D’un autre côté le graffiti a été pour moi une chance car il m’a libéré dans ma peinture. Je n’étais plus un artiste « en atelier » mais j’étais un peintre capable de peindre partout et à tout moment. Aussi il y avait une urgence quand je peignais dans la rue, une adrénaline qui me poussait vers une expression plus directe, plus instinctive.

Quels risques encourais-tu quand tu peignais en Iran ?

On ne sait pas quel risque on encourt en Iran quand on peint sur les murs, il n’y a pas de loi prévue pour ce délit si particulier, on peut encourir dix jours comme dix ans de prison selon le juge sur lequel on tombe et l’humeur dans laquelle il se trouve.

Ton travail reflète-t-il ton vécu en Iran ?

Aujourd’hui quand je peins je ne réfléchis pas, les pensées me viennent toutes seules, la Syrie, la guerre, la dictature. Je ne cherche pas à être politique mais ce sont des sentiments et des images qui me viennent car le pouvoir politique agit directement sur nos vies. En Iran, on ne peut pas s’embrasser dans la rue, quand j’étais adolescent on ne pouvait même pas marcher dans la rue main dans la main avec une fille que l’on aime.

Parle-nous de ta vie avant en Iran.

Je ne viens pas d’une famille de peintre, mon père était électricien, il ne comprenait pas mon attrait pour la peinture, pourtant peu avant sa mort, lorsqu’un de mes petits neveux a marché sans le vouloir sur l’un de mes dessins, il lui a dit de faire attention. J’ai vu qu’il y était devenu sensible.

Pourquoi as-tu quitté l’Iran ? Quitter l’Iran a-t-il été une nécessité pour exister en tant qu’artiste ?
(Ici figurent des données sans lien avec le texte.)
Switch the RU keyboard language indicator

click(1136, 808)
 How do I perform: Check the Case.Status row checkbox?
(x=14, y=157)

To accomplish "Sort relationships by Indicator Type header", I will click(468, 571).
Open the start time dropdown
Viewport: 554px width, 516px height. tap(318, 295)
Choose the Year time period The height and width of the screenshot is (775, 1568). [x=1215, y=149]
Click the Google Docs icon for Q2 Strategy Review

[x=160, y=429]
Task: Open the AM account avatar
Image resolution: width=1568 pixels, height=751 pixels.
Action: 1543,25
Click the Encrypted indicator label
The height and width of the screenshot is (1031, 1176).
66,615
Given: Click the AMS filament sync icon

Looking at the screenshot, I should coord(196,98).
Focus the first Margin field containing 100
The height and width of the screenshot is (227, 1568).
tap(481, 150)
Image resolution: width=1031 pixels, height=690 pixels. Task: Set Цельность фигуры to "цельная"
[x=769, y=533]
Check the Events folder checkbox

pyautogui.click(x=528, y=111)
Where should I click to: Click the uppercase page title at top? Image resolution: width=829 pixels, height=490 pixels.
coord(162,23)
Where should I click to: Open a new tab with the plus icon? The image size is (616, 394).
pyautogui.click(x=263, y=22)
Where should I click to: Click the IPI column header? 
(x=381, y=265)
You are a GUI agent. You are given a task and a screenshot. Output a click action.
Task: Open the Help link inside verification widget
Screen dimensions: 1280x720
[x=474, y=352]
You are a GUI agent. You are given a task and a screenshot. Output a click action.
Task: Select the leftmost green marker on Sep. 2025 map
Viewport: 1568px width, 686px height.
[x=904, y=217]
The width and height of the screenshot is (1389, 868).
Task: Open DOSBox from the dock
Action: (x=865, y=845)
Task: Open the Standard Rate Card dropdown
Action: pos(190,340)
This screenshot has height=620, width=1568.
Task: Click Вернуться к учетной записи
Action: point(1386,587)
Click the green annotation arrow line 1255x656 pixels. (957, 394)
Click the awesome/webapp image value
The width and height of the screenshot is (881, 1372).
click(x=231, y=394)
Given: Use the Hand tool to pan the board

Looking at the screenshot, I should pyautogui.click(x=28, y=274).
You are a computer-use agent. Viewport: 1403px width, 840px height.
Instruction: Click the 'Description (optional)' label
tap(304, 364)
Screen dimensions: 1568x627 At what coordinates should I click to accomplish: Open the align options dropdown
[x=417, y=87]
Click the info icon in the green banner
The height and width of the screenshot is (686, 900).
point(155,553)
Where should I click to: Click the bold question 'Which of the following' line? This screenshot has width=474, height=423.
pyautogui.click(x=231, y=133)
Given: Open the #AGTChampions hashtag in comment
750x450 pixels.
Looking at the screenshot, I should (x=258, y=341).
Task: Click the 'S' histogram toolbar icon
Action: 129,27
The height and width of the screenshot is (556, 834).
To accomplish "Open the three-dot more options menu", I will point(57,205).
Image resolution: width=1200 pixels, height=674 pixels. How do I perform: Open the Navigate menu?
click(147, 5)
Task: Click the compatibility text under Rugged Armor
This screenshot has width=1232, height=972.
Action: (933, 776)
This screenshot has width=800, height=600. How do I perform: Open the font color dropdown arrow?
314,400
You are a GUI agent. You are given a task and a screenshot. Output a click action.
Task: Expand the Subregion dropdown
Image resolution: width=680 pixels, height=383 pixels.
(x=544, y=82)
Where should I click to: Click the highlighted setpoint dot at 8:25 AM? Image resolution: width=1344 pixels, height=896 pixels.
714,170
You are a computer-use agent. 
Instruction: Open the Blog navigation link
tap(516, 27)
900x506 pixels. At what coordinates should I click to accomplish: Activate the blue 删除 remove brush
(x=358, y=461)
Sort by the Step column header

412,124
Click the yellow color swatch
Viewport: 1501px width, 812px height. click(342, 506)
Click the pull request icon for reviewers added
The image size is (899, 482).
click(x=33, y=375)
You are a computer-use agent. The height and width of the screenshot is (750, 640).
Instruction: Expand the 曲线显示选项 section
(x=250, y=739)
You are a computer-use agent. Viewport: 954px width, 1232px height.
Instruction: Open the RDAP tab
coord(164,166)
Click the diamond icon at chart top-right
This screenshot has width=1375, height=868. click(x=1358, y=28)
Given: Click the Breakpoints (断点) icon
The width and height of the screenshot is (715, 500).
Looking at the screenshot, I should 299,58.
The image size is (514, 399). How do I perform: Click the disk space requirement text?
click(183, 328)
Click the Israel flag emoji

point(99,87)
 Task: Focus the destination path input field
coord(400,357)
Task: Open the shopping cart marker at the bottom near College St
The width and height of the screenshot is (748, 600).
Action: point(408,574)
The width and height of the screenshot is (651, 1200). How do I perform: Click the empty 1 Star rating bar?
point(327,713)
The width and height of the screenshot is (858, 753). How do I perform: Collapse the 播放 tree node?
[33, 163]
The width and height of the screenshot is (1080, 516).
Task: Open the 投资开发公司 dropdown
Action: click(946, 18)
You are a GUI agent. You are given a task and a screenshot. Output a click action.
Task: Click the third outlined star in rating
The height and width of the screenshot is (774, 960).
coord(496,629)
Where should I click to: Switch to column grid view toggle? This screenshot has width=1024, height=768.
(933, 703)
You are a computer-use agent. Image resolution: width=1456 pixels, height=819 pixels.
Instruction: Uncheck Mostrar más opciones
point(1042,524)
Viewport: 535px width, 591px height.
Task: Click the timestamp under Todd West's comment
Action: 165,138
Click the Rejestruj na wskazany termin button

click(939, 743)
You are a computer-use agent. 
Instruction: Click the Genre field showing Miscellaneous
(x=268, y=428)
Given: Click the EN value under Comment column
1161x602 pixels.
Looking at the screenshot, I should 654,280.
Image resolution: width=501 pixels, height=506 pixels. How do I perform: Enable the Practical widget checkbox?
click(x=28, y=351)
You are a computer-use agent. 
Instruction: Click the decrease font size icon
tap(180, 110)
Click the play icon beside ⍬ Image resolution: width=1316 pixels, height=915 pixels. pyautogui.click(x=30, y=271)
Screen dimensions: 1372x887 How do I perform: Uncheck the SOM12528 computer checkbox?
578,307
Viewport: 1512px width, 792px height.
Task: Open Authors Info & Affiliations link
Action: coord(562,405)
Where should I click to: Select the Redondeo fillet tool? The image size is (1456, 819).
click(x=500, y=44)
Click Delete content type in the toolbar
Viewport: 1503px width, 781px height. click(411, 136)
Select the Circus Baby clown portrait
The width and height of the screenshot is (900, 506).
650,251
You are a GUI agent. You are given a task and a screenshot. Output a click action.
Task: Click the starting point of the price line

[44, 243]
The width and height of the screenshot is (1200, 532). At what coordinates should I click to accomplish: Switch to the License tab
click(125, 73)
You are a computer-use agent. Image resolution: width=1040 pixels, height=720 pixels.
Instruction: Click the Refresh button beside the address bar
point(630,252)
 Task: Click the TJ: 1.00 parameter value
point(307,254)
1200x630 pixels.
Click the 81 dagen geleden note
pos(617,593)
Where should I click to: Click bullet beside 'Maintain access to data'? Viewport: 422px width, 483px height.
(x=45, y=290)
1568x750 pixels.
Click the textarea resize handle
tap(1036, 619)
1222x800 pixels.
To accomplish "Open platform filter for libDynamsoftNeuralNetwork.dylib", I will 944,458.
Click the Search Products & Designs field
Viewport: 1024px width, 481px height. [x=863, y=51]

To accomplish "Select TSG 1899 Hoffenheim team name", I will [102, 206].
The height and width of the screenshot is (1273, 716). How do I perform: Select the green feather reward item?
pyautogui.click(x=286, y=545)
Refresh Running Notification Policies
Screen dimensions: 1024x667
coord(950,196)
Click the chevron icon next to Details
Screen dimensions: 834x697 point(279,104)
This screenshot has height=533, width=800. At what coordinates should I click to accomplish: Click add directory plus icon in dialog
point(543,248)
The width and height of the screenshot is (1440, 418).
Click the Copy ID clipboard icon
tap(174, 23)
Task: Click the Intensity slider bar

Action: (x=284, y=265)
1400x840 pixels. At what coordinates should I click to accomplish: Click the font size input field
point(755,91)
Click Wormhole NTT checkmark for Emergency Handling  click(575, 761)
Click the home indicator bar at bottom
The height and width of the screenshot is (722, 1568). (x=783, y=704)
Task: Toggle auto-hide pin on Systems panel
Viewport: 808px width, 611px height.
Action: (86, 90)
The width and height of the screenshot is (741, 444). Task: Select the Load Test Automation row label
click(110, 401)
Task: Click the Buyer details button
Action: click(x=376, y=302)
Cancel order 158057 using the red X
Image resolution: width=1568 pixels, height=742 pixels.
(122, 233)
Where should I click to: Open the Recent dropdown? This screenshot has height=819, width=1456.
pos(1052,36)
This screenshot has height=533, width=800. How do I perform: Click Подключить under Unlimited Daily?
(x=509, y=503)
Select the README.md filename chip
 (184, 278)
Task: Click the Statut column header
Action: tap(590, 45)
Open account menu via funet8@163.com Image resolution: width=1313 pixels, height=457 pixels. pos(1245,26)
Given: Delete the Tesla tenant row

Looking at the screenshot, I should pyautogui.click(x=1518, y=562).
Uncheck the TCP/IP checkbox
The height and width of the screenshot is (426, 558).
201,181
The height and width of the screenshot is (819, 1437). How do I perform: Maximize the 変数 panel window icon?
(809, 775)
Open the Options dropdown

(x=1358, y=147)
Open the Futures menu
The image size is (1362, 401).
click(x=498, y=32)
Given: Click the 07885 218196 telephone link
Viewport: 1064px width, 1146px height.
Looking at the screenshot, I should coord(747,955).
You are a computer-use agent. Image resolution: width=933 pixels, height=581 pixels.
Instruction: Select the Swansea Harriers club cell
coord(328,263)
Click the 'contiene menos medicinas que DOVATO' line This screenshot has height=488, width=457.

Il y a dix ans, en 2007, j’ai été invité au musée MIAM de Sète, des amis artistes m’ont dit que je devrais profiter de cette exposition pour rester en France. Mais à ce moment là j’ai senti que j’avais besoin de retourner en Iran et j’en avais besoin avant tout pour nourrir ma peinture. Dix ans après, c’est à dire en 2015, quand l’institut du monde arabe m’a invité pour une conférence sur le mouvement Hip Hop, j’ai senti cette fois que je ne pouvais pas retourner en Iran et là aussi, c’était avant tout pour ma peinture.

Est-ce que ton travail est reconnu en Iran ?

En Iran, certaines personnes reconnaissent ma peinture, des galeries ont vendu mes toiles. Les gens qui aiment la peinture me connaissent de nom. Est-ce que ton travail a évolué depuis que tu habites en France ? Depuis que je vis en France ma peinture a évolué mais je ne suis pas certain que cette évolution soit due à mon changement de pays. Cependant, je constate qu’il y a beaucoup plus de couleurs dans mes peintures depuis que je suis en France, tout comme il y a beaucoup plus de couleurs dans les rues de Paris que dans les rues de Téhéran.

Peux-tu nous en dire plus sur ta technique ?

La technique dans ma peinture est très importante, mais je ne poursuis pas celle que j’ai apprise aux beaux arts, je cherche et je trouve toujours des nouvelles techniques. Pour moi la technique est personnelle.

Est-ce qu’il y a des artistes qui t’inspirent ou dont tu aimes le travail ?

J’aime particulièrement le travail de Francis Bacon, de David Hockney et de René Magritte. Ces trois artistes sont pour moi une base. Ils m’inspirent. Chez Bacon il y a l’instant, chez Hockney il y a la distanciation, chez Magritte la magie.